** Extracted records follows **

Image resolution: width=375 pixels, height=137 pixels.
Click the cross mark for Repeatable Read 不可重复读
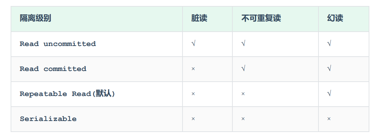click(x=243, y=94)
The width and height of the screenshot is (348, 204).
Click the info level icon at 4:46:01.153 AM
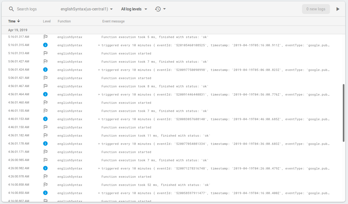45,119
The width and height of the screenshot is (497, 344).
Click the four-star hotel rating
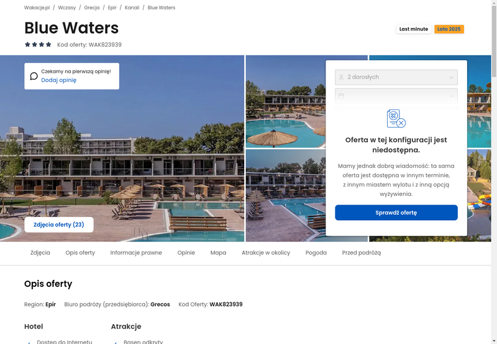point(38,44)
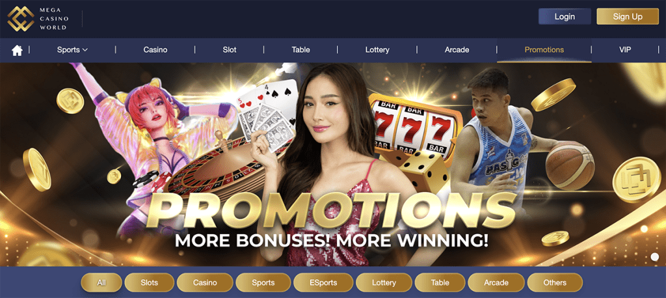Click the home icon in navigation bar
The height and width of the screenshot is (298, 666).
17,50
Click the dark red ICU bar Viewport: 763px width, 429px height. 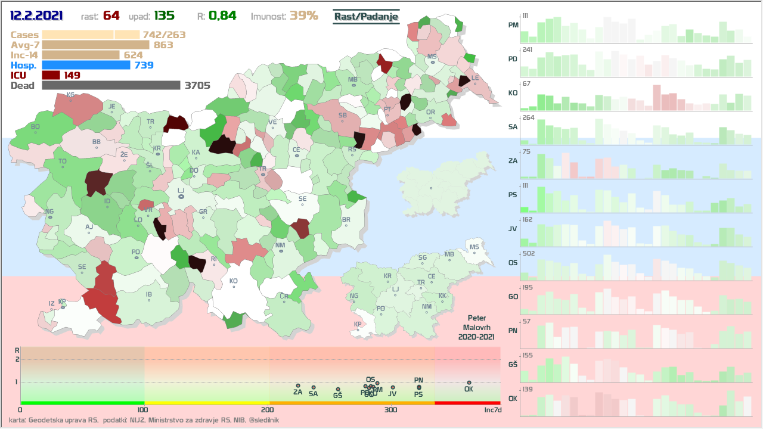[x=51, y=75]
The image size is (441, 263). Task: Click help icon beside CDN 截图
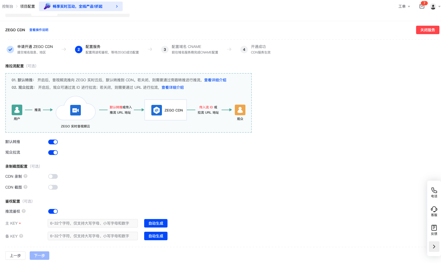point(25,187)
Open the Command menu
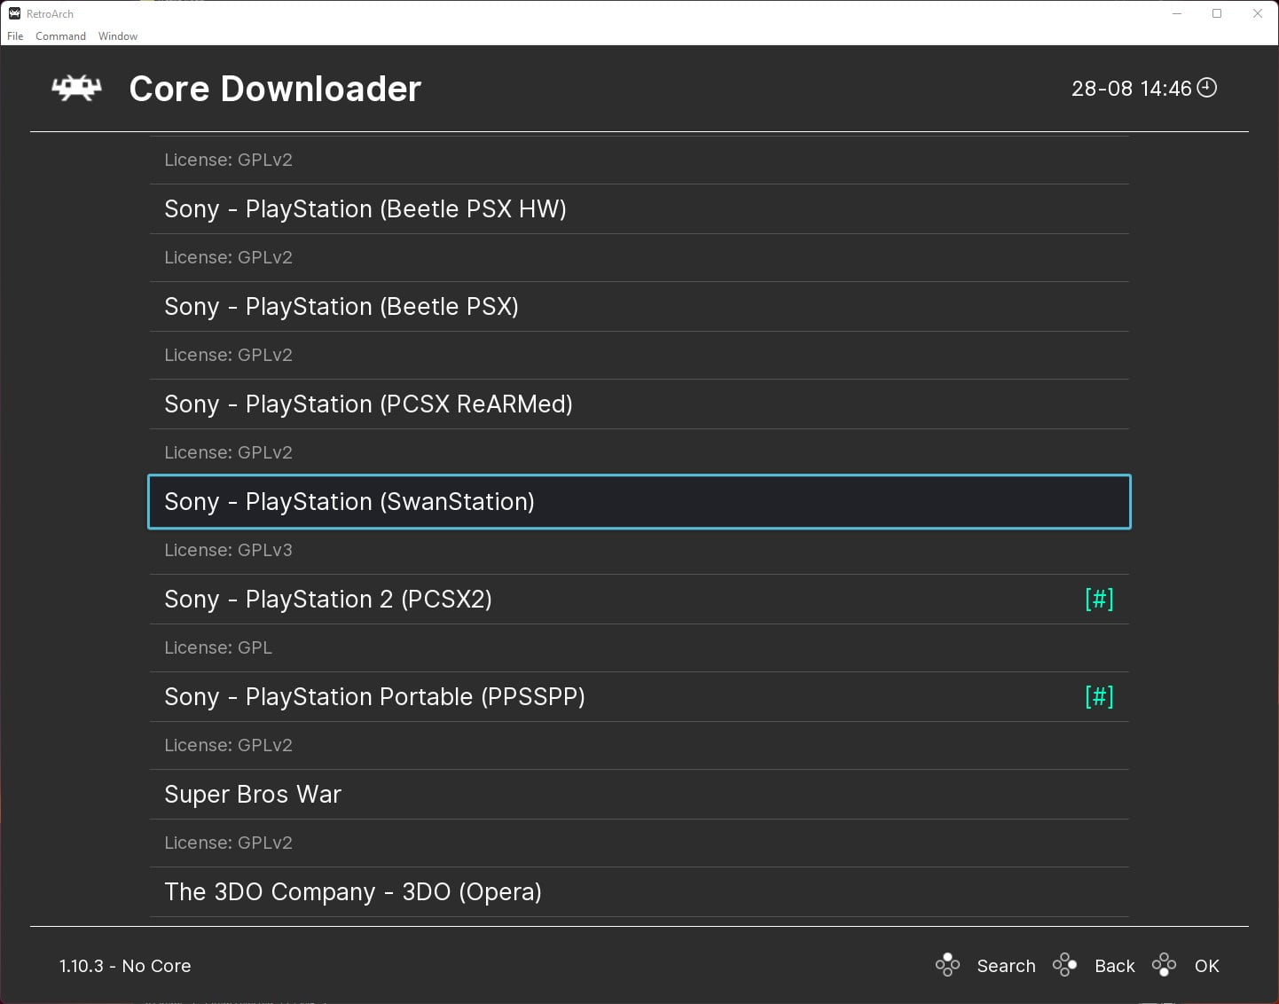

** End of Extracted records **
** Extracted records follows **

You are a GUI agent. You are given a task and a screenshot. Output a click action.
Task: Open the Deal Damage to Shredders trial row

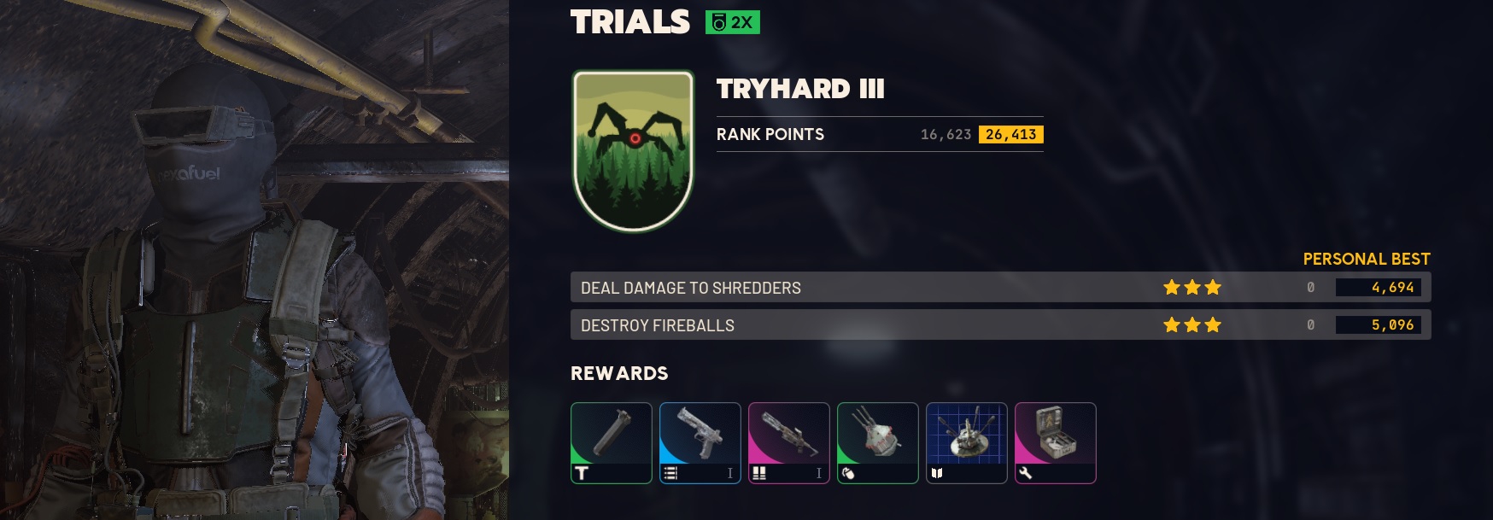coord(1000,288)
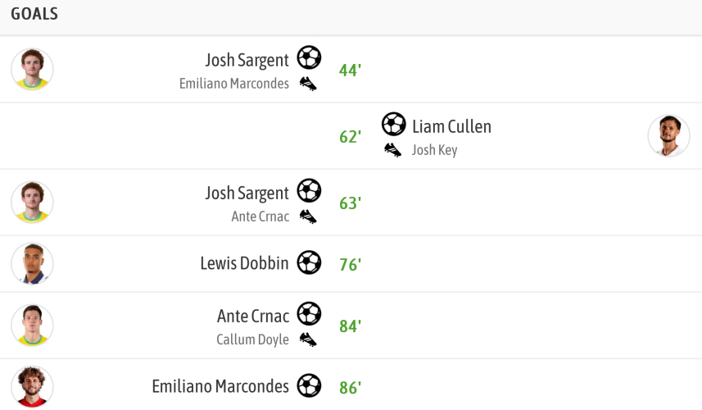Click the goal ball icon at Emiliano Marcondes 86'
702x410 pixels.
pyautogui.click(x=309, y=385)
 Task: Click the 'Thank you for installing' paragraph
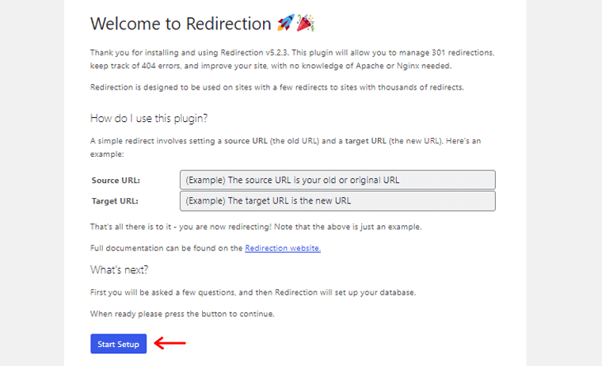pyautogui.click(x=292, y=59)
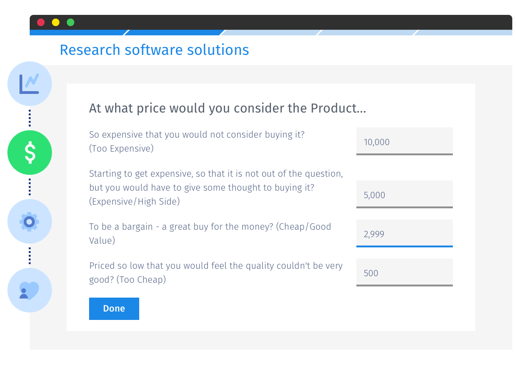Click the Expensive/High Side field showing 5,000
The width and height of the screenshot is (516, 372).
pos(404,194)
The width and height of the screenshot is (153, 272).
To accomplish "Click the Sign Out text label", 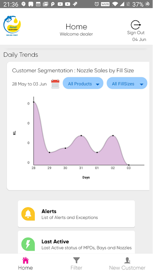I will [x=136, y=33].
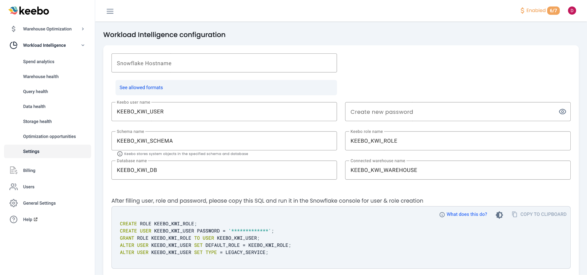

** End of Extracted records **

* _Exercise goal_
Return only the stretch above from the line containing "The image size" through the line containing "Open the Command menu", word for word and without pictures.

* _Task answer_
The image size is (441, 263). Task: Click help icon beside CDN 截图
point(25,187)
Open the Command menu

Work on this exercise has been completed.